How to keep your investment portfolio performing

 


As time goes on and your investments start generating returns, it's important to keep asking the right questions about your portfolio. Here are some to run by yourself, or together with your financial adviser, to make sure that your portfolio stays at peak performance.

1. Do my investments still suit my timeline?

Time is the key to successful investing-the more you have of it, the better. It's important to remember that long-term goals won't be long-term forever. This will affect the way you invest. When you are 60 and nearing retirement, you may need something different from your investments than what you needed when you were 30 or 50.

2. Are my investment products still relevant to my needs?

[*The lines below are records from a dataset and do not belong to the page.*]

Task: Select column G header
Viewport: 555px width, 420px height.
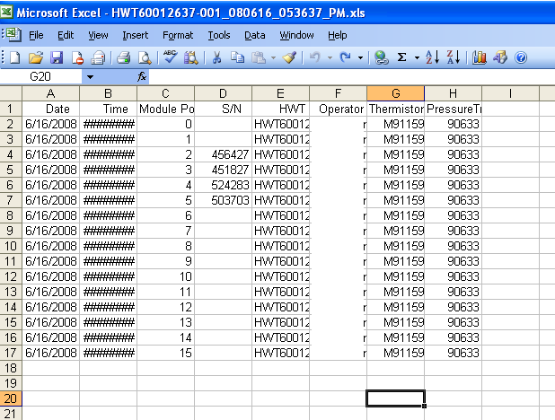Action: tap(395, 93)
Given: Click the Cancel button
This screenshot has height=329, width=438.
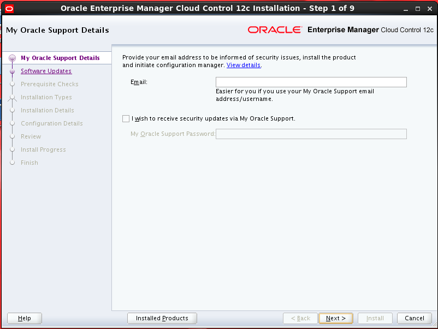Looking at the screenshot, I should point(414,318).
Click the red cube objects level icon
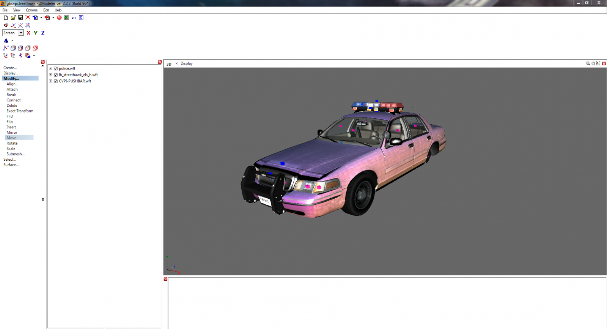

Different investment products suit different life stages. If you're young, single and have few financial obligations, you should funnel as much of your discretionary money into investing as you can - and feel free to invest more aggressively. But if you have kids and a home loan, for example, you'll need to manage your investments more carefully, so you can safeguard funds for your children's education, as well as steadily pay off debt.

Every few years, check that the investment products you use - all of which have different costs, taxes, maturity dates and conditions - still align with your financial goals. And if you do want to change things up, remember that it will come at a cost, so do your research first.

3. Am I chasing past performance?

It's tempting to just invest in assets that have a good 'reputation' or record, but the truth is that past performance does not guarantee future results. While it isn't wise to make decisions that are rooted in the past, you can still use past trends and performance patterns to help you make decisions about how to alter your portfolio.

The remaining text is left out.